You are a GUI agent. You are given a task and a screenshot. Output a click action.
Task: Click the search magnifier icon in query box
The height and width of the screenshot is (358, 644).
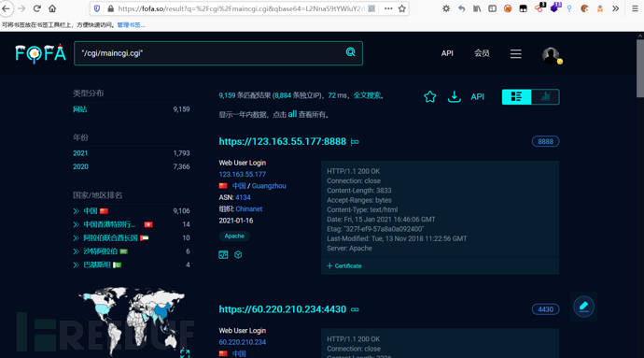click(350, 51)
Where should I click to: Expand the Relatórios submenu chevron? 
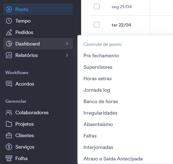67,55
● ● ● ●
→ **Task brief**
Please print every one of the entries above word for word, leaving the pictures out.

→ **Result**
You are a GUI agent. You are given a task and a screenshot. Output a click action.
Task: Click the search magnifier icon in query box
The height and width of the screenshot is (358, 644).
click(350, 51)
Where should I click to: Expand the Relatórios submenu chevron? 
67,55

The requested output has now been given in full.